纺织学报 ›› 2023, Vol. 44 ›› Issue (11): 142-150.doi: 10.13475/j.fzxb.20220804501

• 染整与化学品 • 上一篇    下一篇

中空磁性Fe3O4纳米球/MXene复合棉织物的制备及其电磁屏蔽性能

郑贤宏1,2,3, 唐金好2, 李长龙2(), 王炜1,3   

  1. 1.东华大学 化学与化工学院, 上海 201620
    2.安徽工程大学 纺织服装学院, 安徽 芜湖 241000
    3.三元控股集团有限公司, 浙江 杭州 311200
  • 收稿日期:2022-08-16 修回日期:2022-12-14 出版日期:2023-11-15 发布日期:2023-12-25
  • 通讯作者: 李长龙(1968—),男,教授,硕士。主要研究方向为功能纺织品。E-mail:licl@ahpu.edu.cn
  • 作者简介:郑贤宏(1990—),男,副教授,博士。
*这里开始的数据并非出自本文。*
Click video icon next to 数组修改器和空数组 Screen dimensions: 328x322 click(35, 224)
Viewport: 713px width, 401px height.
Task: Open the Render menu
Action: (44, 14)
主要研究方向为智能可穿戴器件。
  • 基金资助:
    国家自然科学基金项目(52303051);安徽省教育厅重大项目(2022AH040137);安徽省自然科学基金项目(2308085ME146);安徽省自然科学基金项目(2008085QE213)

Preparation and electromagnetic shielding performance of hollow magnetic Fe3O4 nanosphere/MXene composite cotton fabrics

ZHENG Xianhong1,2,3, TANG Jinhao2, LI Changlong2(), WANG Wei1,3   

  1. 1. College of Chemistry and Chemical Engineering, Donghua University, Shanghai 201620, China
    2. School of Textile and Garment, Anhui Polytechnic University, Wuhu, Anhui 241000, China
    3. Saintyear Holding Group Co., Ltd., Hangzhou, Zhejiang 311200, China
  • Received:2022-08-16 Revised:2022-12-14 Published:2023-11-15 Online:2023-12-25

摘要:

为优化导电织物对电磁波的阻抗匹配性,减少电磁波的二次污染,在棉织物中引入磁损耗材料中空Fe3O4纳米球,并通过层层组装的方法将其与过渡金属碳化物/氮化物(MXene)结合制备中空磁性Fe3O4纳米球/MXene复合棉织物,探究中空磁性Fe3O4纳米球对复合棉织物电磁屏蔽性能的影响规律和作用机制。借助超景深显微镜、扫描电子显微镜和矢量网络分析仪对中空磁性Fe3O4纳米球/MXene复合棉织物的形貌结构和电磁屏蔽性能进行表征与分析。结果表明:通过水热合成制备的Fe3O4具有中空球状形貌和尖晶石晶体结构,颗粒尺寸较为均匀,为(271.9 ± 4.6) nm;随着Fe3O4/MXene负载循环次数的增加,复合棉织物的方阻逐渐减小,最低为(10.5±1.7) Ω/□,并展现出较好的透气性;复合棉织物的电磁屏蔽性能也逐渐增强,最高电磁屏蔽效能可达(29.03±0.3)dB,且织物的屏蔽机制由吸收为主逐渐向反射为主转变,其优异的电磁屏蔽性能主要归因于MXene纳米片和中空磁性Fe3O4纳米球的协同作用。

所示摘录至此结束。